The fourth question Julier, Livingston, and Goldblatt say many instructors have is how to know their students learned anything. This is a worry for any teacher, but community-engaged learning adds the extra desire for students to learn something about themselves or their community. Meija illustrates how the coronavirus did not help instructors feel better about their worries. She talks about the advice she received to focus on learning objectives and the solution of virtual volunteering. Focusing on learning objectives will not allow students to gain the same experience they would if they took the course before the pandemic. With a course that focuses on community-engagement, it is important that students learn more than just how to write a research paper or how to write for a fundraiser. It is also that the community is impacted by the students in the course. 

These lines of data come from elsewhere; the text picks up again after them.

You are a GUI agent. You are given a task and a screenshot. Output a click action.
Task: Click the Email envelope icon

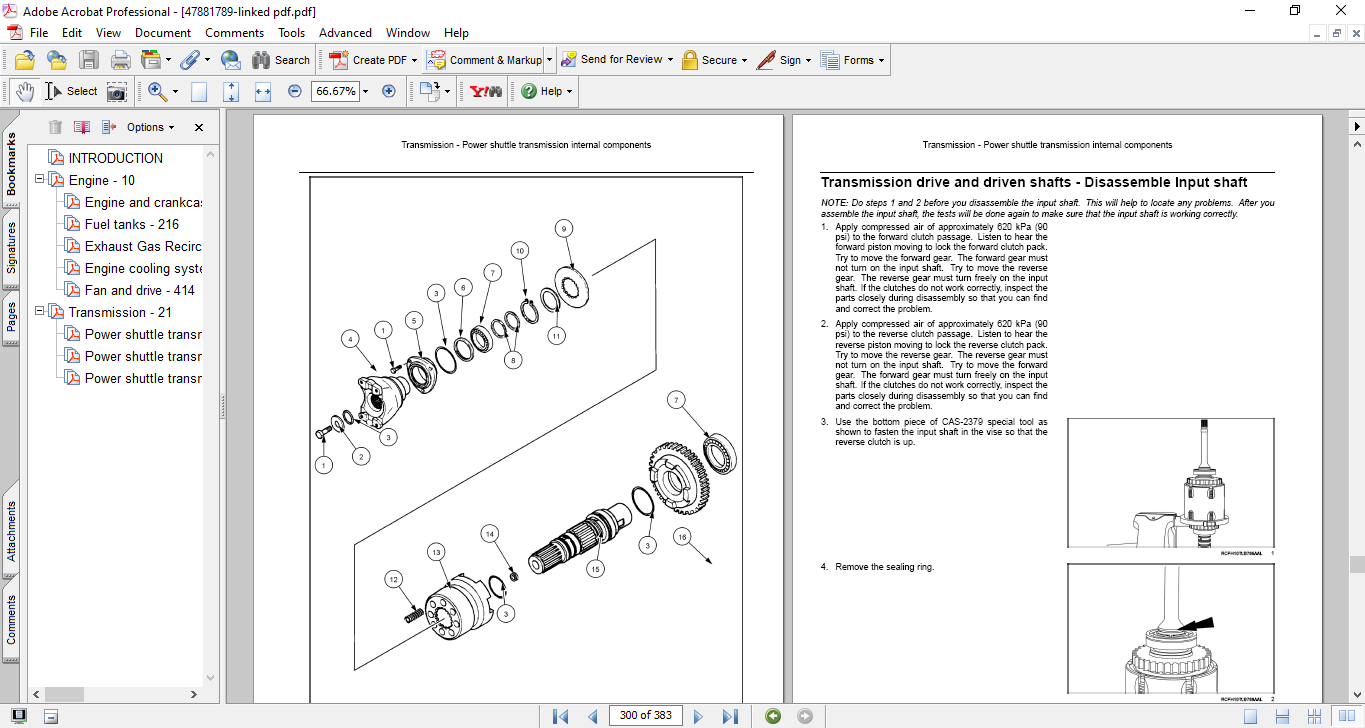click(x=230, y=60)
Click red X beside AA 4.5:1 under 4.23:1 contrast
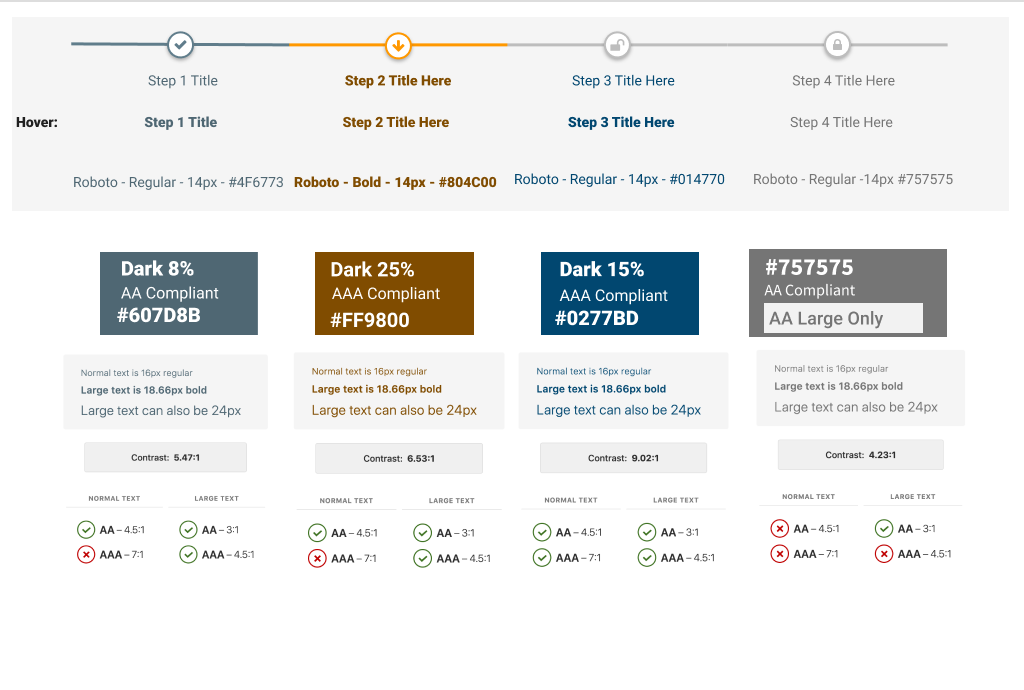Viewport: 1024px width, 690px height. [x=780, y=528]
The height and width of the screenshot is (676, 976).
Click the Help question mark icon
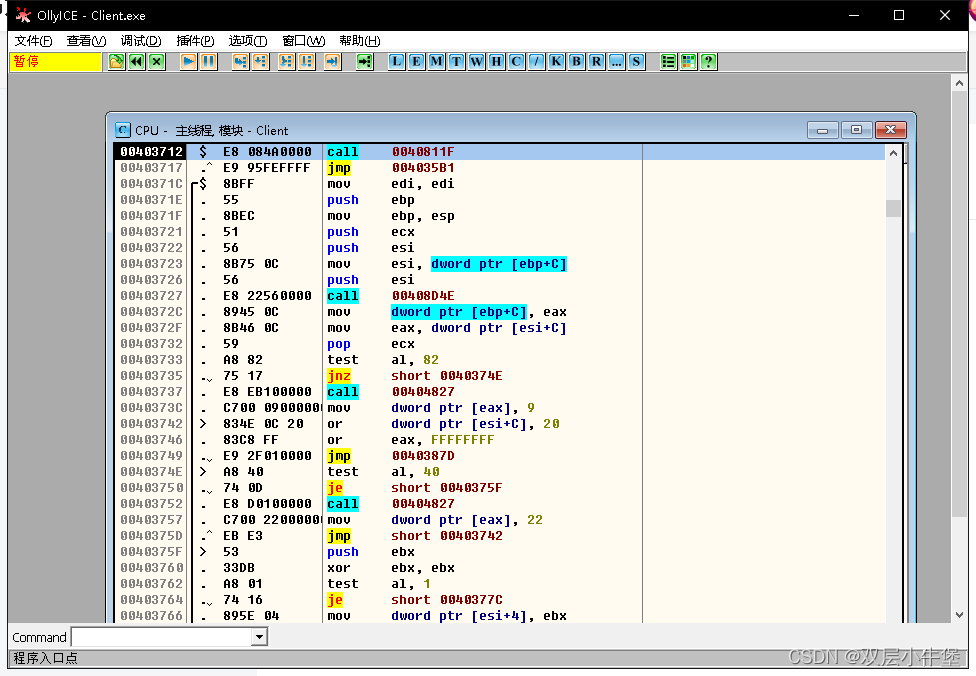click(708, 62)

The final question Julier, Livingston, and Goldblatt tells instructors to focus on is how the community will benefit from the students. Goldblatt emphasizes the importance of instructors being active with the community partners. Meija mentions being active with the community partners at her university. In situations like schools closing, it is important that those relationships are already established. Having already establish these relationships makes it easier to communicate. There is already difficulty making these decisions about how to continue with the current situation without worrying about meeting everyone your students are working with.

In conclusion, the pandemic made school everywhere more complicated. Community-engagement is an already complicated course to plan and organize, and combined with the struggle of transitioning to online classrooms added to that stress. Research is being done to help establish how to handle the transition better. It is important that this research is done for the student attempting to take these courses, the instructors trying to make an impact on their students, and the community partners and nonprofit organization that receive help from these students.

Works Cited

Mejia, A. P. (2020). Community-Engaged Learning in Times of COVID-19, or, Why I'm Not Prepared to Transition My Class into an Online Environment. Public Philosophy Journal, 3(1).